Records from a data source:
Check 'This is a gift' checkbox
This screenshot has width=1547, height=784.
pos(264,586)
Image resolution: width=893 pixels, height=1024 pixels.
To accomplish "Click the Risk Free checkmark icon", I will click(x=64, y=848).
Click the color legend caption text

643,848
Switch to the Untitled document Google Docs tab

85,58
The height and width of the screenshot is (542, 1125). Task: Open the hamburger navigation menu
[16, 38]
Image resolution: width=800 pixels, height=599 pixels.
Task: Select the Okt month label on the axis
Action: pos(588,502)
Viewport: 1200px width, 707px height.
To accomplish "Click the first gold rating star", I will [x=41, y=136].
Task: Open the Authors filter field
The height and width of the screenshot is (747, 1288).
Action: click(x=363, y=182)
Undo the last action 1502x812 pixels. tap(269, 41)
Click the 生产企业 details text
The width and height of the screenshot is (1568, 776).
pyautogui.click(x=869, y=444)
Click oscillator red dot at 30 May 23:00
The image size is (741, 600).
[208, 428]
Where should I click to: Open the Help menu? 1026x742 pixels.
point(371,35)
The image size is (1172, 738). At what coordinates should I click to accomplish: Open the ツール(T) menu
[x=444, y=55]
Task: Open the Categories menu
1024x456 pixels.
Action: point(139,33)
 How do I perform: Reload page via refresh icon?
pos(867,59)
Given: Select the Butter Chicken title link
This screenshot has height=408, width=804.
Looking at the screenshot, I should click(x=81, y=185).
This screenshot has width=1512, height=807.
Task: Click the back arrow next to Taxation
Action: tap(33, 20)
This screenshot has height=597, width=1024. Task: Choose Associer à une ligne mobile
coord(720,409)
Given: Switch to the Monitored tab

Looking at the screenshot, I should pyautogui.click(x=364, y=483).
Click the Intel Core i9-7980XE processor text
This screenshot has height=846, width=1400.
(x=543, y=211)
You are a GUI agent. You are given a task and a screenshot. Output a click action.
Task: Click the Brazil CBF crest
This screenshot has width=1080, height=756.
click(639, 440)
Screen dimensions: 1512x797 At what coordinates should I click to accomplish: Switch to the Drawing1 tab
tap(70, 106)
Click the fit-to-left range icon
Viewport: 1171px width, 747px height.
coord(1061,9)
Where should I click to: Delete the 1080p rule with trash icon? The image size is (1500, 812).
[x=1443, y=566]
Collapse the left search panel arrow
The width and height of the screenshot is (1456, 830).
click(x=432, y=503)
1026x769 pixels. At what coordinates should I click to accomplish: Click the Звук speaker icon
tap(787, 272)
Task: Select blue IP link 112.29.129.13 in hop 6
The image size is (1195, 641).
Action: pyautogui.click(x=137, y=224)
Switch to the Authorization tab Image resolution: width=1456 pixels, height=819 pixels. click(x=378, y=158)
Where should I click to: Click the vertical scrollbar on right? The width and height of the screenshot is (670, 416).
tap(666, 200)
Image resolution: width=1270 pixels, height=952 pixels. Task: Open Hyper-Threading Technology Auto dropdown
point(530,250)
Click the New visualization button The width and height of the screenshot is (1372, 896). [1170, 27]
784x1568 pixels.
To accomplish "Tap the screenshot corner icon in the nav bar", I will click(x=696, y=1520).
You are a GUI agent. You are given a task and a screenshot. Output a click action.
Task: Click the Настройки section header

=== WHAT TO DO ===
Gather every line of the listing above that contains the string "will", and copy each of those lines in full.

=== RESULT FOR THIS EXERCISE ===
To accomplish "Click the Risk Free checkmark icon", I will click(x=64, y=848).
To accomplish "Click the first gold rating star", I will [x=41, y=136].
To accomplish "Tap the screenshot corner icon in the nav bar", I will click(x=696, y=1520).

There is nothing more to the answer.